Our Professor Fragkiskos Malliaros from CVN laboratory awarded
The work of our Professor Fragkiskos Malliaros from our CVN laboratory along with Konstantinos Skianis (Ph.D. Student at LIX, Ecole Polytechnique) and Michalis Vazirgiannis (Professor at LIX, Ecole Polytechnique) on graph-based text categorization received the best paper award at the the Annual Conference of the North American Chapter of the Association for Computational Linguistics held in New Orleans, USA, June 1 to June 6, 2018.
Title of the paper: 'Fusing Document, Collection and Label Graph-based Representations with Word Embeddings for Text Classification'.
Summary: With the rapid growth of social media and networking platforms, the available textual resources have been increased.
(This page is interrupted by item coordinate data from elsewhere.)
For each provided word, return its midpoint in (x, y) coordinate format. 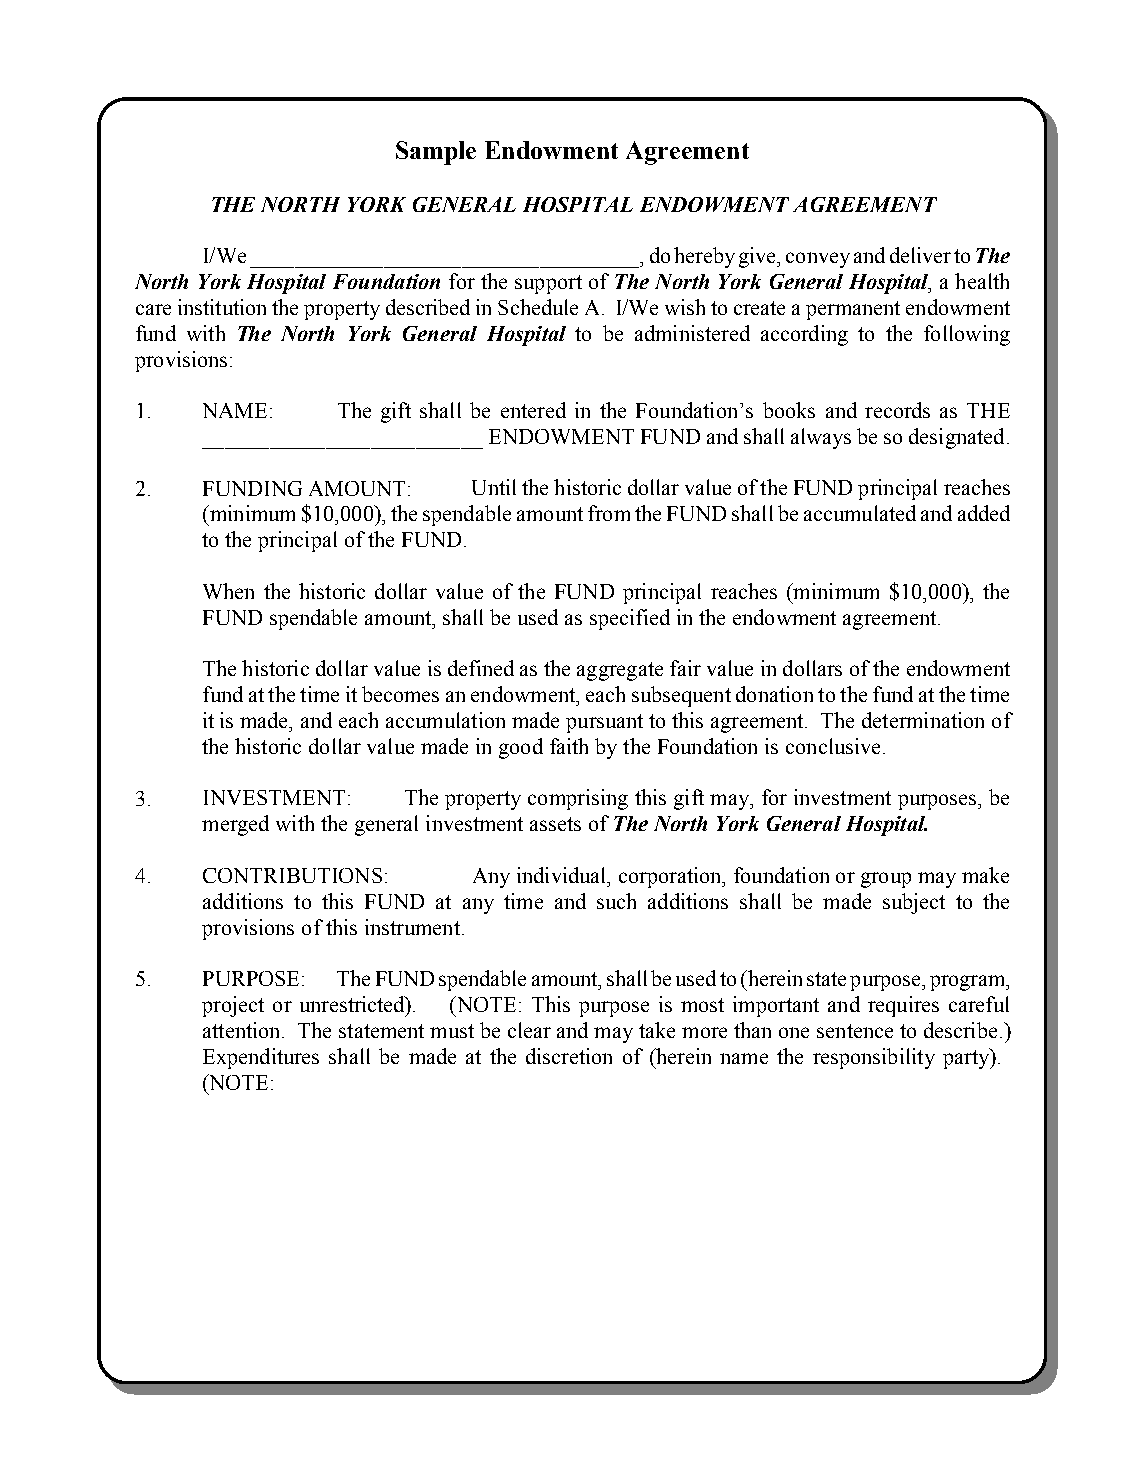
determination (923, 720)
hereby (704, 257)
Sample (436, 153)
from (609, 513)
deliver (920, 255)
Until (494, 487)
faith (569, 746)
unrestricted (353, 1004)
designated (956, 438)
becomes (400, 694)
Text categorization refers to the machine learning task of assigning a document to a set of two or more predefined categories (or classes). A particularly well-known application is the one of sentiment analysis, i.e., the process of computationally identifying and categorizing opinions expressed in a piece of text (e.g., positive, negative, or neutral). The goal of our work is to use graph mining techniques to enhance the task of text categorization. Building upon the fact that graphs can be used to represent textual content, in our work we propose a graph-based framework for text categorization. In particular, we extract graphs from text, where the nodes correspond to terms and the edges capture term co-occurrence relationships –- addressing the term-independence assumption widely considered in many natural language processing tasks. Our methods outperform existing text categorization approaches in various applications (e.g., subjectivity detection and opinion mining in movie reviews), and could further be applied in other text analytics domains, such as the ones of information retrieval and web search.